‘Sirens are blaring’: UN climate report says 2023 was ‘off the charts’

Author: APP

As Earth endured its hottest year on record in 2023, records for six other climate change metrics were also broken, according to a new UN report.

The State of the Global Climate 2023 report published by the World Meteorological Organization – the Geneva-based UN’s climate agency – confirmed what has already been widely reported.

However, the WMO said that 2023 also capped the planet’s warmest 10-year period on record.

According to the report, the world’s average near-surface temperature in 2023 was 1.45 degrees Celsius (2.61 degrees Fahrenheit) above the pre-industrial baseline.

“Sirens are blaring across all major indicators… Some records aren’t just chart-topping, they’re chart-busting. And changes are speeding up,” said UN Secretary-General Antonio Guterres in a video message for the launch.

Based on data from multiple agencies, the study confirmed that 2023 was the warmest year on record, with the global average near-surface temperature at 1.45°C above the pre-industrial baseline. It crowned the warmest ten-year period on record.

“The scientific knowledge about climate change has existed for more than five decades, and yet we missed an entire generation of opportunity,” WMO Secretary-General Celeste Saulo said presenting the report to the media in Geneva. She urged the climate change response to be governed by the “welfare of future generations, but not the short-term economic interests”. “As Secretary-General of the World Meteorological Organization, I am now sounding the red alert about the state of the global climate,” she emphasised.
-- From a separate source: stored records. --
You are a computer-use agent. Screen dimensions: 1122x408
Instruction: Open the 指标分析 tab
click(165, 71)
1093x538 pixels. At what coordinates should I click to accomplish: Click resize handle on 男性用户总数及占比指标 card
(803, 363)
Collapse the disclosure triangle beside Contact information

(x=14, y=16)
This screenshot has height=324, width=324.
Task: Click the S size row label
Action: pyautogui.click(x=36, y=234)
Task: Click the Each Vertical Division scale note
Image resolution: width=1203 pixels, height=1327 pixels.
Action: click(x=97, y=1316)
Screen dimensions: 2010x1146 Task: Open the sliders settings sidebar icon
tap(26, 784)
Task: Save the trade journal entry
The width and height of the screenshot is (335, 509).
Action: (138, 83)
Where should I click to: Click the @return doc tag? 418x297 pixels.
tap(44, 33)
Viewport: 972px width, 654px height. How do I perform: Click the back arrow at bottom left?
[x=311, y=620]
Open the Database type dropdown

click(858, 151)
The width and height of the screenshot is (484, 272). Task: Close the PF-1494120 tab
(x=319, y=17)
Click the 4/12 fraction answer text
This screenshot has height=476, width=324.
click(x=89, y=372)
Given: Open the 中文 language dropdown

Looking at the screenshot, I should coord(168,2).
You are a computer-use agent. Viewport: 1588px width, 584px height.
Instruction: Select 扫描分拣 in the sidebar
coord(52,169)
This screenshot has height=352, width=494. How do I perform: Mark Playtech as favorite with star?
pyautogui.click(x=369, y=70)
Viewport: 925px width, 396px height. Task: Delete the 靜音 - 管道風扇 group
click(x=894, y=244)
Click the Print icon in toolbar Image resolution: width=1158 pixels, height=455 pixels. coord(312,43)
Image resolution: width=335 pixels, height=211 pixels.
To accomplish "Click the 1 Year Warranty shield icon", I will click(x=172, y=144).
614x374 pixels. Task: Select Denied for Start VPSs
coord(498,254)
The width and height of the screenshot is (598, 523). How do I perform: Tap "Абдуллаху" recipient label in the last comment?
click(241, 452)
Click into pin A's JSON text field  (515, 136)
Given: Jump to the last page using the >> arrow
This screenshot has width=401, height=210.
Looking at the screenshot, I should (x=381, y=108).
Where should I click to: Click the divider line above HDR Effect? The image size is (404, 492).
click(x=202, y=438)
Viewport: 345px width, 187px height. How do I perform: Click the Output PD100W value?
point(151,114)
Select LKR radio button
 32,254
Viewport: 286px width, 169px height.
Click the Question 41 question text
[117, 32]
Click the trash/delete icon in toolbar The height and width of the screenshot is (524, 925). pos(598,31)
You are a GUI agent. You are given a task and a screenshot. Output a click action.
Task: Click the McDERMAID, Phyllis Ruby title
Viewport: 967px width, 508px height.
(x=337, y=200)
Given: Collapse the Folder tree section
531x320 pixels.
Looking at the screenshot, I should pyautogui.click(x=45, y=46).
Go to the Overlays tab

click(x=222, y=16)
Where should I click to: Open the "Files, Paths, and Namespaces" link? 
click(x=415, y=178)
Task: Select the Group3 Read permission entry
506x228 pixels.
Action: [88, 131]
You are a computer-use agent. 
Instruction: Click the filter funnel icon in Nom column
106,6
However, climate change is about much more than air temperatures, the WMO experts explain. The unprecedented ocean warmth and sea level rise, glacier retreat and Antarctic sea ice loss, are also part of the grim picture. On an average day in 2023, nearly one-third of the ocean surface was gripped by a marine heatwave, harming vital ecosystems and food systems, the report found.

The glaciers observed suffered the largest loss of ice on record – since 1950 – with extreme melt in both western North America and Europe, according to preliminary data.